Eowyn was born to lead. She was born to inspire. But with Mordor and Isengard caging them in, who was there to inspire? Who was there to lead? Despair began creeping in upon her, and she struggled to press it down. It does not cease to amaze me how close her story came to being tragic. Her people are dying, her uncle loses his mind for a time, her brother is banished, a creepy pervert is stalking her, Saruman betrays them, her cousin is slain, the man she loves does not love her back, most of their army dies at Helm's Deep and she could do nothing to stop it. The following scene from The Return of the King is one of the most moving and shocking to me. I'll tell you why after:
When the light of the day was come into the sky but the sun was not yet risen above the high ridges in the East, Aragorn made ready to depart. His company was all mounted, and he was about to leap into his saddle, when the Lady Eowyn came to bid them farewell. She was clad as a Rider and girt with a sword. In her hand she bore a cup, and she set it to her lips and drank a little, wishing them good speed; and then she gave the cup to Aragorn, and he drank, and he said: "Farewell, Lady of Rohan! I drink to the fortunes of your House, and of you, and of all your people. Say to your brother: beyond the shadow we may meet again!"
Then it seemed to Gimli and Legolas who were nearby that she wept, and in one so stern and proud that seemed the more grievous. But she said: "Aragorn, wilt thou go?"
"I will," he said.
"Then wilt thou not let me ride with this company, as I have asked?"
"I will not, lady," he said, "For that I could not grant without leave of the king and of your brother; and they will not return until tomorrow. But I count now every hour, indeed, every minute. Farewell!"
Then she fell on her knees, saying, "I beg thee!"
"Nay lady," He said, and taking her by the hand he raised her.
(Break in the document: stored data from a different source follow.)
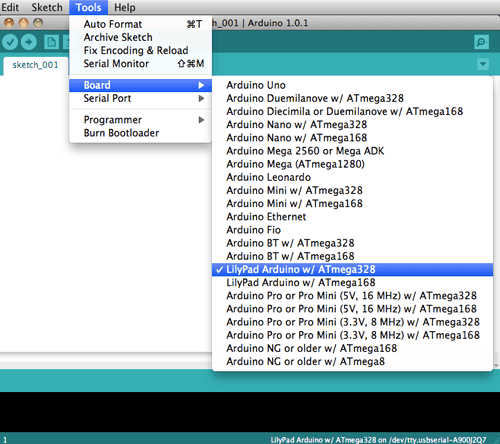Click the Verify checkmark icon
Screen dimensions: 500x444
click(10, 42)
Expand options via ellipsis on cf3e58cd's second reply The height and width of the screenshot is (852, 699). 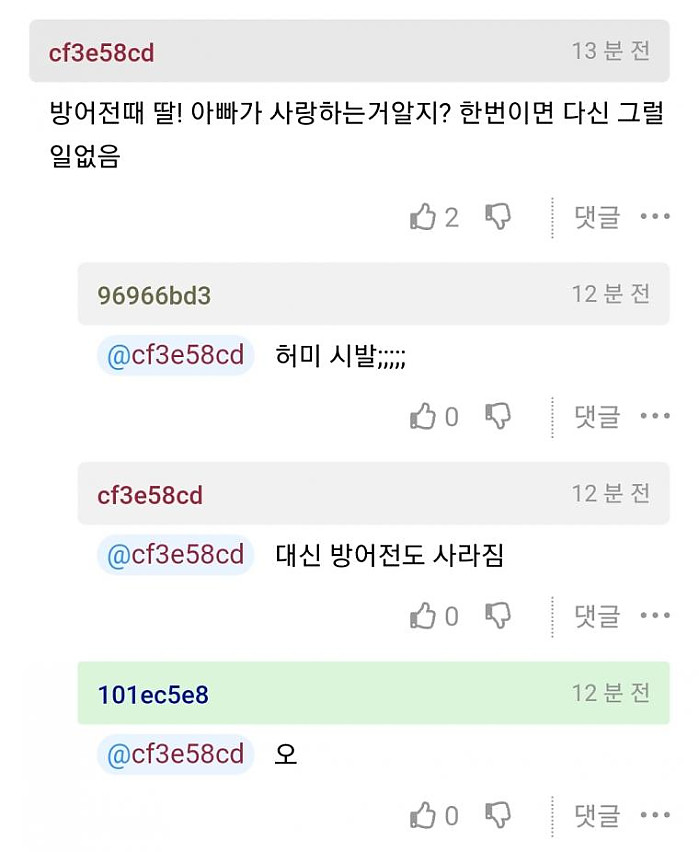(x=655, y=616)
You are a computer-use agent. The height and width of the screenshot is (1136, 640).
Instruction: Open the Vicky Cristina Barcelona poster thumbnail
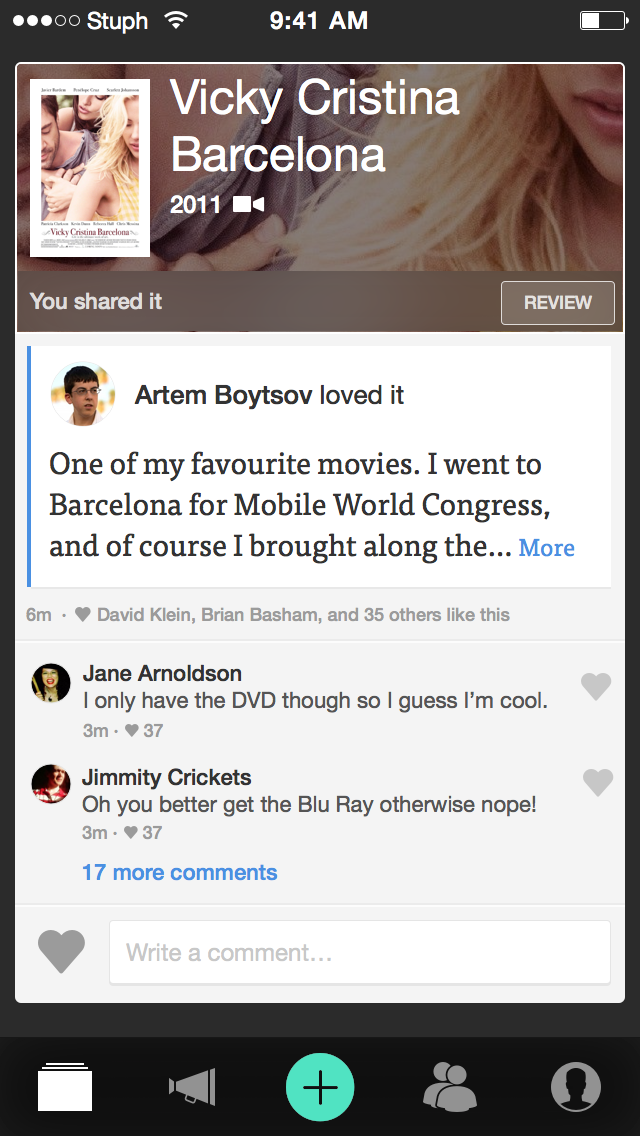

Then he kissed her hand, and sprang into the saddle, and rode away, and did not look back; and only those who knew him well and were near to him saw the pain that he bore.
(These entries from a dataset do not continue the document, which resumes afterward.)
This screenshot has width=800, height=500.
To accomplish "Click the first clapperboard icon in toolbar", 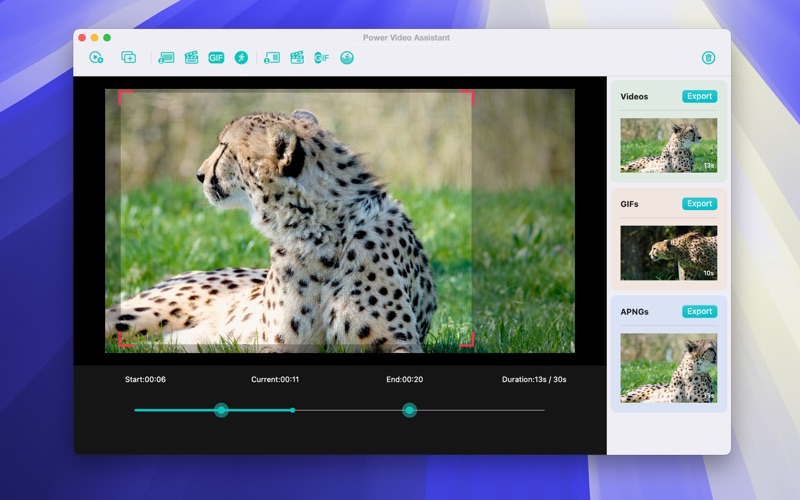I will click(x=191, y=58).
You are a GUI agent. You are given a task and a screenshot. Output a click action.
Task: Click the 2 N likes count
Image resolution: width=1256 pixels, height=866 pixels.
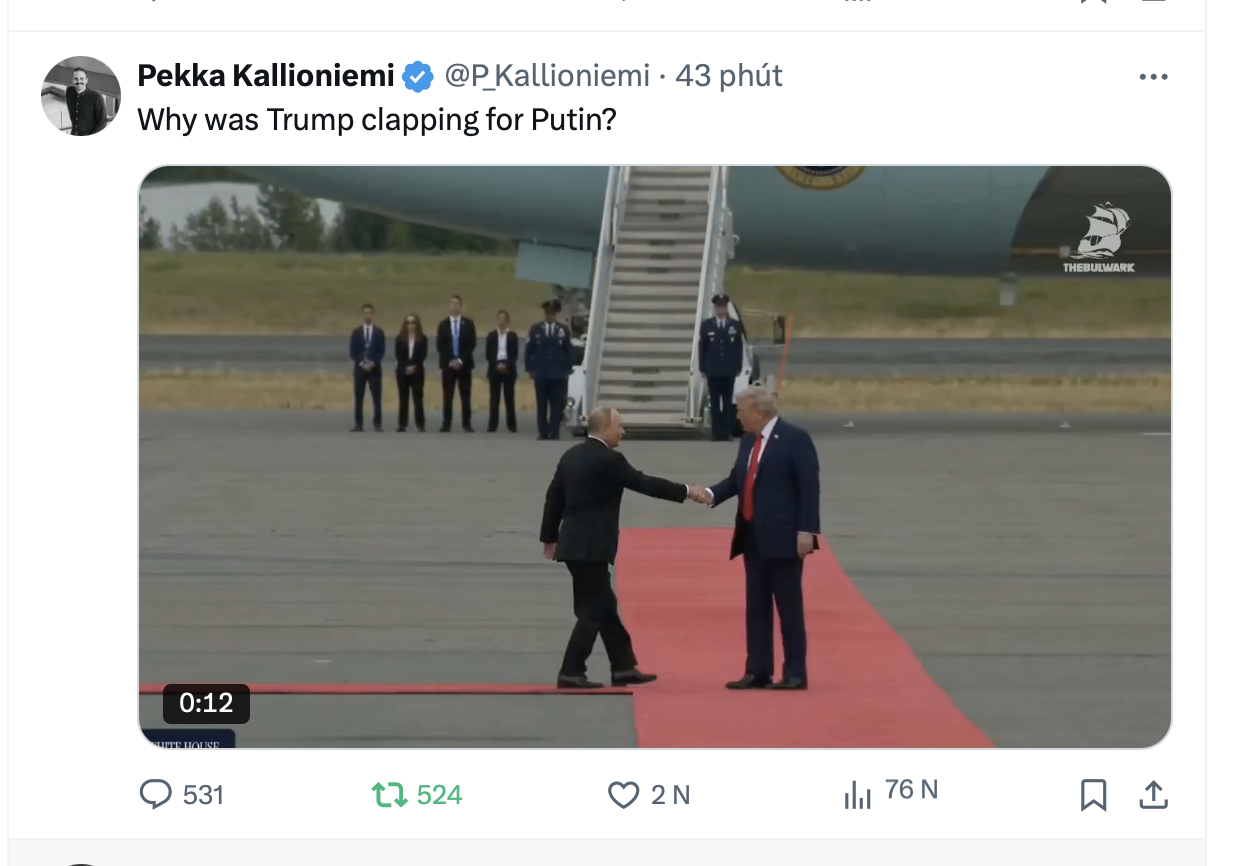tap(671, 795)
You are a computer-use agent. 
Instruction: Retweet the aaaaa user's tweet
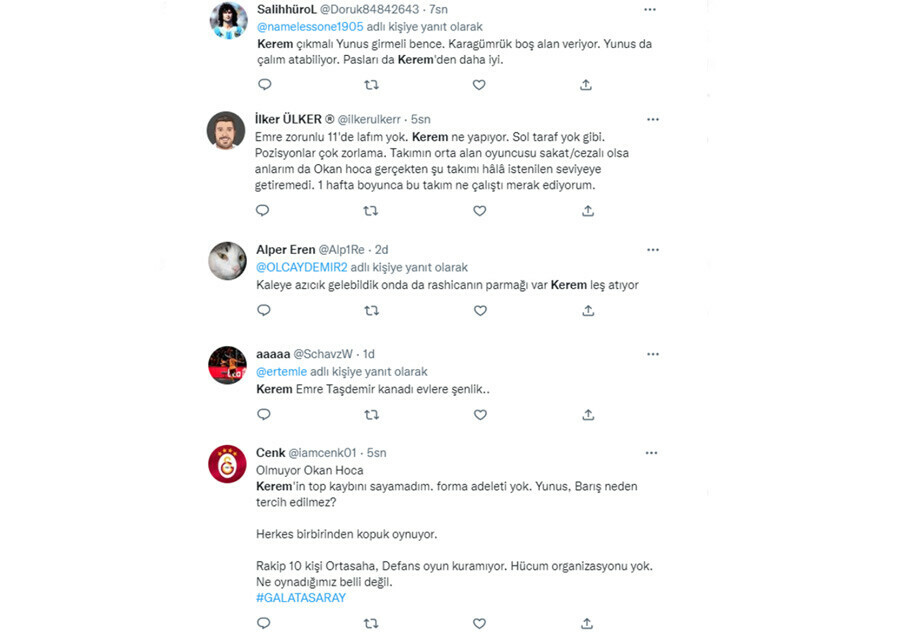[x=371, y=414]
When I was in fourth grade, I was a bit of a feminist. (Ya know, girls rule, boys drool? Yeeah, but hey, I was nine! Besides, it would have been weird if I had liked guys back then. ) I used to not like this scene, because I thought it made Eowyn seem weak and women should never seem weak! Quite frankly, it offended me.
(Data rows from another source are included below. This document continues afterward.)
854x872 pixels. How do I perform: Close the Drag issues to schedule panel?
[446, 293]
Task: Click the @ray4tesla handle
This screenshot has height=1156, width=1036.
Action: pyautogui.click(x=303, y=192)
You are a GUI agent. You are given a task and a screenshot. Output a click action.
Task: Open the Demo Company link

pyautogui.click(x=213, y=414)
But then I realized. That was the point. The desperation Eowyn felt at being stuck in Edoras brought her to her knees. She wasn't throwing herself at Aragorn. She wasn't shirking her duty. She felt like she had no duty, and she felt useless and cast aside. And it brought her to her knees!
I say her story could have been extremely tragic because, if she were not so strong, I would not
have been surprised at a suicide. But as the story unfolds, we realize just how stern and incredibly strong and able Eowyn is. I think her strongest moment comes when she drops everything and cast aside her dream for valor and honor and glory and instead embraces her love for Faramir. They are so perfect for each other. That's probably why Eowyn/Faramir are one of the few romances I actually enjoy reading. It was a fairy-tale ending to what could have been a very tragic story.
So there you have it! And this is just Part 1! >:) There is so much more where this came from....get ready!